On ne trouve pas de texte bouddhiste condamnant l'homosexualité. Le bouddhisme conseille une conduite sexuelle éthique. Le troisième des cinq préceptes (pañca-sila) concerne l'abstention de toute mauvaise conduite sexuelle et plus généralement de garder la maîtrise des sens (en pali, langue des textes Theravada: « Kamesu micchacara veramani sikkhapadam samadiyami », qui peut également s'appliquer aux plaisirs des sens). Les cinq préceptes sont des règles de base pour la vie des hommes et femmes laïcs ayant pris refuge dans le Bouddha, le Dharma et la Sangha (voir: bouddhisme). L'homosexualité n'est donc pas (clairement) blâmée, la « conduite sexuelle éthique » est une expression générale, pour le bouddhisme l'essentiel est de ne pas s'engager dans des actions ayant pour conséquence la souffrance d'autrui ou de soi-même.

Dans les huit préceptes (attha-sila), le troisième est étendu à une interdiction complète de toute activité sexuelle.

[modifier] Pour les moines

Le seul domaine où le bouddhisme aborde directement la question des pratiques sexuelles est celui des règles monastiques, qui concernent les bonzes, hommes et femmes, mais pas les adeptes laïcs : « Si un moine pratique l'acte sexuel dans ce passage (l'anus), même si la pénétration ne dépasse pas la taille d'un grain de sésame, il est coupable d'une faute ».
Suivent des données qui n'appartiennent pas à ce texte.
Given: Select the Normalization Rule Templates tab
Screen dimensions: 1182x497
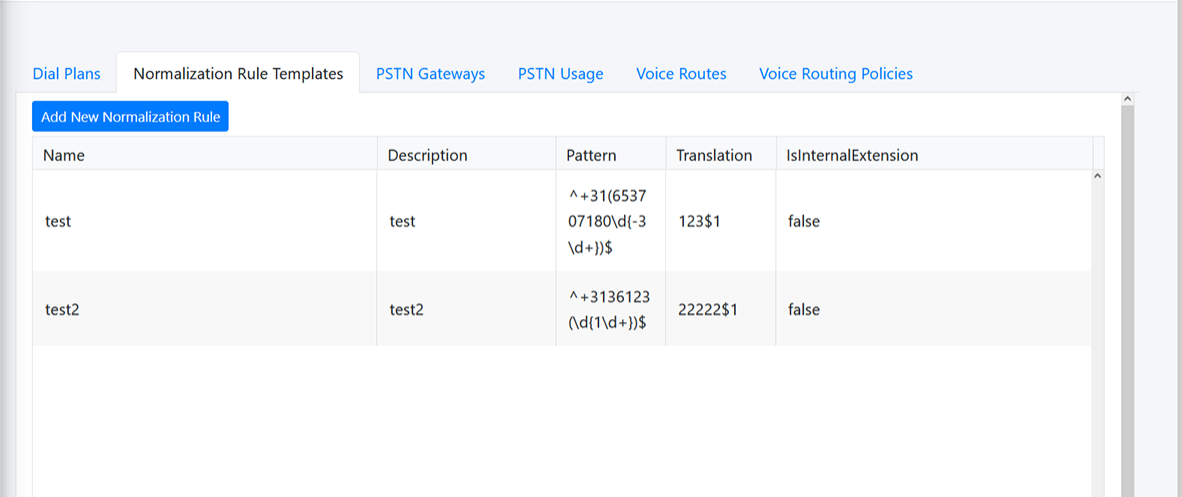Looking at the screenshot, I should pos(238,73).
[modifier] Les sources de la morale bouddhique

Les sources de la morale bouddhique sont à chercher dans le corpus du brahmanisme. Or si Bernard Sergent, un élève de Dumézil (L'homosexualité dans la mythologie grecque paru chez Payot) a prétendu que l'homosexualité y était tabou, rien n'a été trouvé de probant à cet égard. En compulsant une version française du Dharma Shastra, on a pu trouver deux attestations contradictoires. Dans un cas, celui qui faute perd sa caste. Dans l'autre un petit bain rituel suffit à la racheter. Ce qui n'est pas sans rappeler certains passages du Lévitique chez les hébreux.

Côté bouddhique une dérivation reste à établir avec le brahmanisme et il faut savoir qu'il existe plusieurs versions des « dix actes négatifs » dont parle la religion du Bouddha. Dans la plus succincte on ne doit pas voler le partenaire d'un autre, ne pas avoir de relations sexuelles à proximité de lieux ou d'édifices religieux tandis que dans les versions extensives on retrouve quelque chose de très semblable à la défense chrétienne de s'unir en ayant recours aux « vases » qui ne conviennent pas (sodomie au sens moderne).

Il faut ajouter à cela que la pédérastie qui fut en usage dans certaines sectes monastique japonaises et qui aurait été constatée par François Xavier, au milieu du XVIe siècle, constitue manifestement un dérapage incompatible avec la morale monastique bouddhique originelle. D'après Éric Rommeluère[1] :

« Les moines étaient généralement issus de la noblesse et de la classe guerrière où les amours pédérastes, perçues comme un raffinement culturel, étaient tenues en haute estime alors que les relations entre hommes et femmes étaient le plus souvent dévalorisées. […] L'exemple japonais reste bien entendu marginal […] ».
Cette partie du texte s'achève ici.